**Supplied passage**
True, the center’s operations chief, Matt Floca, filed a sworn declaration with a federal court later that day saying that Trump’s name had been removed. And true, a New York Times photographer captured evidence through an opening in the tarp that the letter “A” came off. Another photographer recorded evidence of the demise of a “D.”
But in a downer denouement for Trump’s critics, a week later the tarps are still there, prompting some to wonder whether at least some of the letters are, too. As of Friday evening, there was no visual evidence that the letters splashed across the building had been restored to “The John F. Kennedy Memorial Center for the Performing Arts.”
Peering behind the tarps is impossible because they now lie tight against the building’s front.
“I don’t know if they took down the sign, because I can’t see it,” said Luna Woo, a violinist visiting from Portland, Oregon, as part of the National Symphony Orchestra’s Summer Music Institute. She and other young musicians in the program have been trying to see behind the tarps from a practice room overlooking them. No luck.
So when will the tarps come down?
A Kennedy Center spokesperson, Roma Daravi, emailed a terse response:
“The scaffolding and tarp will remain up as crews address maintenance needs of the marble and soffit panels. Best, Public Relations.”
To the president’s supporters, the situation is “a lot of hoopla over nothing” as one theatergoer, who declined to give her name, said this past week. To his opponents, the tarps are a towering symbol of Trump’s fragile ego.
“Donald Trump is embarrassed,” Rep. Joyce Beatty, D-Ohio, said in a statement. An ex officio Kennedy Center board member, Beatty had sued to block the president’s takeover of the center, including the name change. “He lost in court, his name came down, and now he is trying to hide the result from the public.”

**Data shown**

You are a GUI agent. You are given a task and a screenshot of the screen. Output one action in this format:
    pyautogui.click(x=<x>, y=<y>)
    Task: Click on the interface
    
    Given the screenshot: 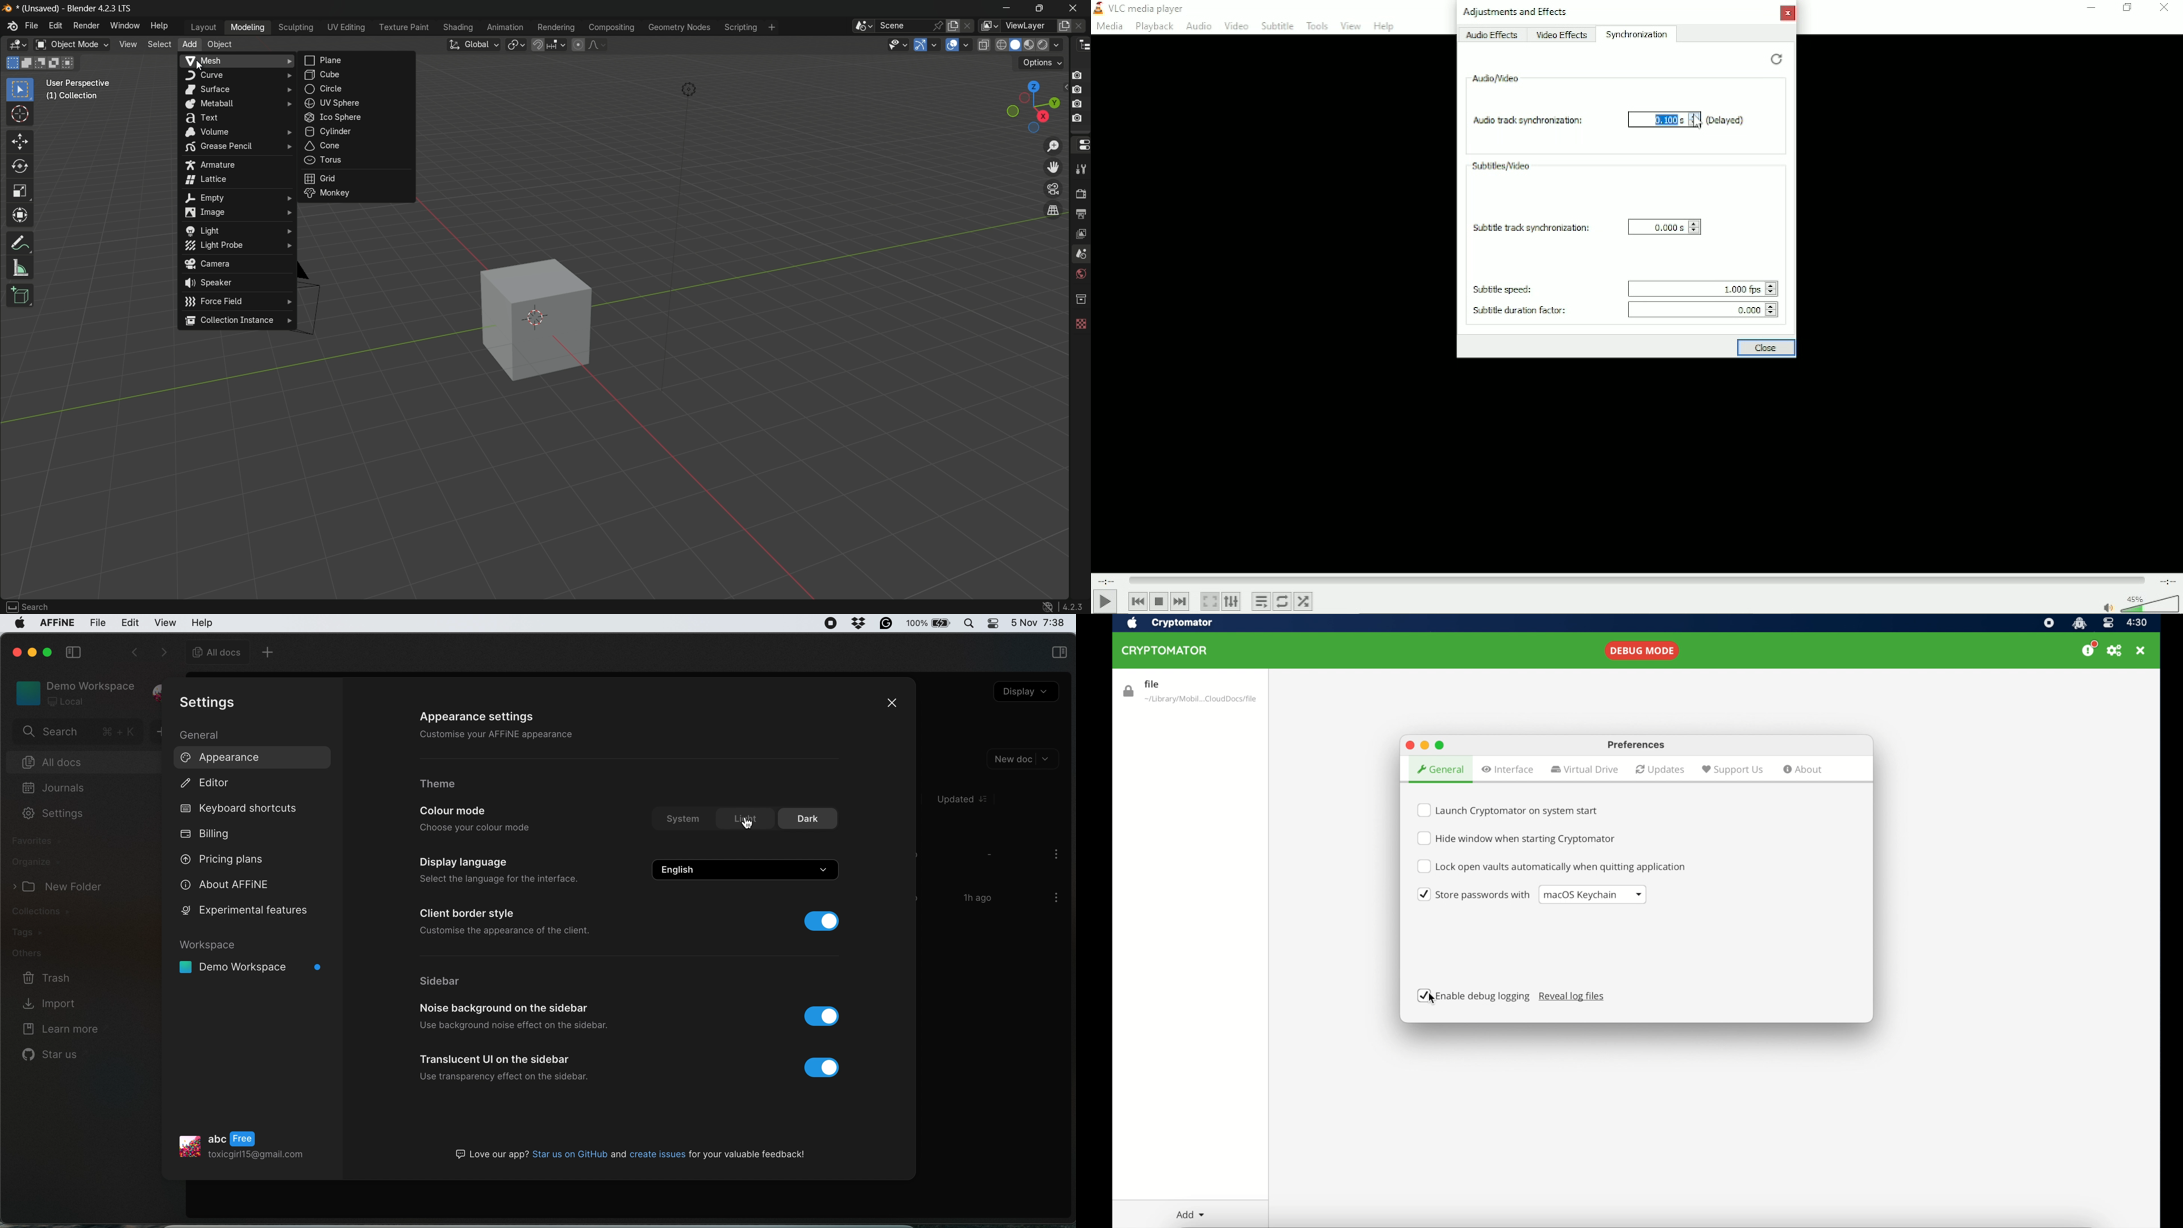 What is the action you would take?
    pyautogui.click(x=1508, y=770)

**Problem to work on**
From the Kennedy Center passage above, set down word for word the part starting with "Peering behind the" and going on through "them. No luck.".

**Result for this task**
Peering behind the tarps is impossible because they now lie tight against the building’s front.
“I don’t know if they took down the sign, because I can’t see it,” said Luna Woo, a violinist visiting from Portland, Oregon, as part of the National Symphony Orchestra’s Summer Music Institute. She and other young musicians in the program have been trying to see behind the tarps from a practice room overlooking them. No luck.